South Pittsburg coaches Vic Grider and Danny Wilson have been spotted at practices lately, and no one was wearing shoulder pads, pushing around a sled or doing Oklahoma drills.
It doesn't mean anyone can expect the Pirates to be lagging this coming football season. It just means their head coach and defensive coordinator are concentrating on another sport in springtime.
Grider is officially the head coach of the girls' softball program for a second time, although he claims it's a joint venture with Wilson. Grider said he's been overseeing the offensive side of things, Wilson has been working with the pitchers, and there's enough defensive responsibility to go around for both of them.
"I would've never gotten back into it if he hadn't agreed to do it with me," said Grider, who in 1993 coached the Lady Pirates to their only state-tournament appearance.
Wilson has a baseball background and in 1996 led South Pittsburg to its only state title in that diamond sport.
"My only softball experience is when Vic asked me to coach first base when they made it to the state tournament after we had gotten beat," Wilson said of his '93 team.
With Grider feeling rusty after having been out of the game so long and Wilson eager to learn more about softball, the two sought advice from some area softball coaches even before workouts began.
"It's just like football in that you can learn a lot from others," Grider said. "You'd be foolish not to go to some coaches who have been successful and ask how they do things.
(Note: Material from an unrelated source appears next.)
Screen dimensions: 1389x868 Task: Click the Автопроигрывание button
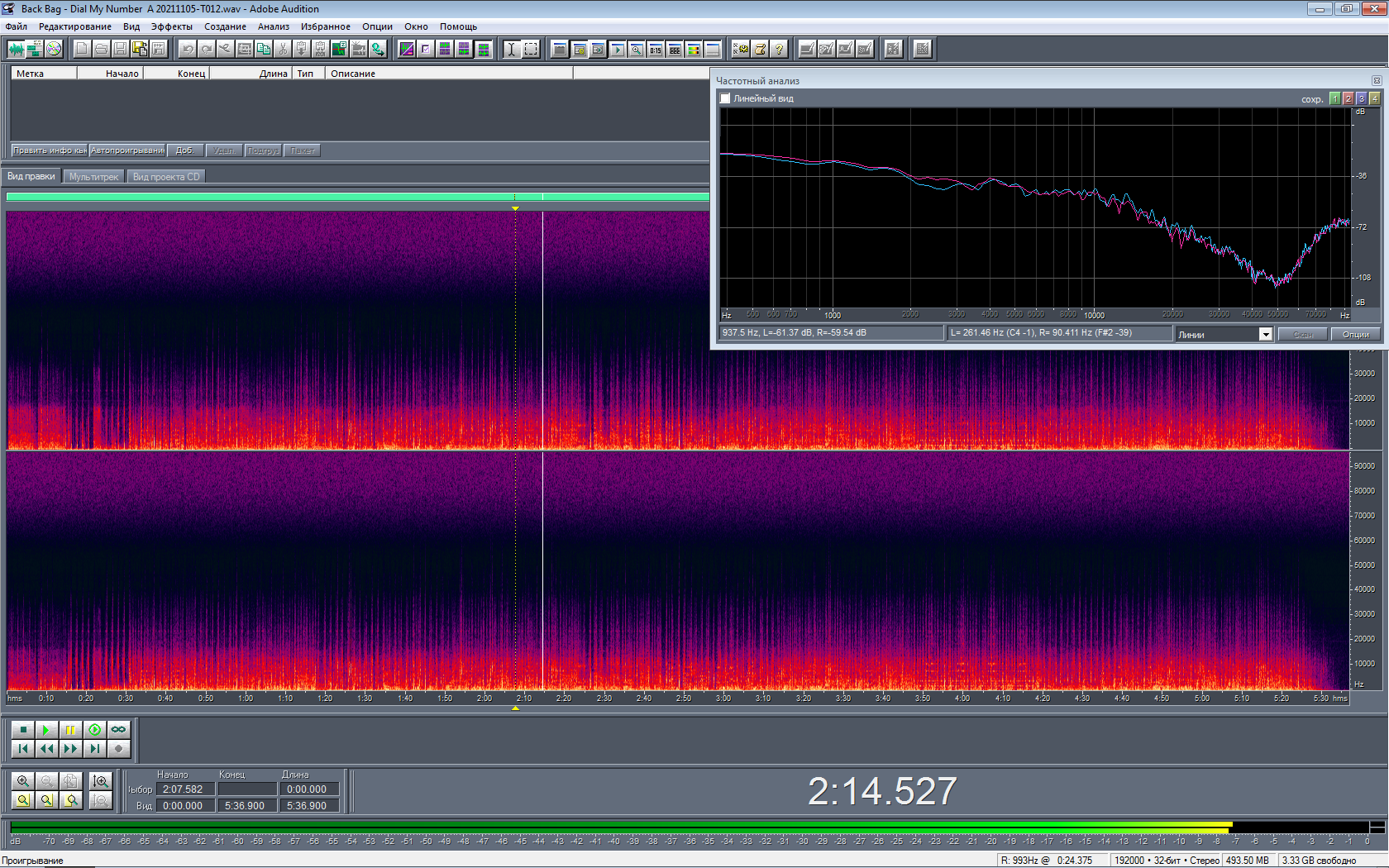point(127,150)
This first month or so has been a learning experience for me since it's been so long since I was in it. I'm kind of feeling my way into it."
Wilson was head football coach and Grider was the defensive coordinator on the Pirates' 1994 state-championship team. Wilson also has a background coaching girls' basketball, which he currently does at South Pittsburg.
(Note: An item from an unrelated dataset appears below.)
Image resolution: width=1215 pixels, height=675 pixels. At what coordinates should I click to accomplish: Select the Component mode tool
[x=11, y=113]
Grider said he thinks the two work well together because of their philosophical similarities.
"If Vic and I were coaching a horseshoes team, we'd have them start with the basic fundamentals and we're going to do it every day," Wilson said. "I don't care what the sport is. In football you have to block and tackle every day. In basketball you have to handle the ball every day and know where to be defensively. In baseball and softball you have to field the ball and know where to go with it and do it every day. Knowing the strike zone is a big thing at the plate. It seems simple, but it's one of those things you have to work on."
The girls have already figured out the two are also demanding.
"I think we'll get a lot better as the season goes on," said senior Carmen Wooden, whose 3-2 pitching record is the same as the team's record. "We're starting out with something new and I think we're going to build on it. We just need to progress and get better and be ready when the district tournament comes."
Junior first baseman Ayana Garth is aware of what Grider did in 1993. A team picture hangs in the gym.
"I feel like we have the coaches in place that can take us to that level," Garth said.
Grider said he wasn't eager to give up coaching the softball team when he did in the 1990s, but football is his first love and his career in that sport was just beginning to take off. Since 1999 he has guided the Pirates' football team to six state finals -- four ending with championships.
But now that his daughter, Victoria, a seventh-grader, is interested in playing softball, his focus has shifted -- at least for part of the year. She's grown up being involved with softball, but he's never gotten the chance to coach her.
Wilson's daughter, Kelsea, hasn't played softball since third grade but is back playing this year. Grider persuaded her.
South Pittsburg's softball field recently has had a much-needed face-lift. The youth softball program is now thriving throughout Marion County. In the not-too-distant future, could these coaches end up with a conflict and have to miss spring football?
"If there's a problem at the end," Grider said, "we'll figure it out."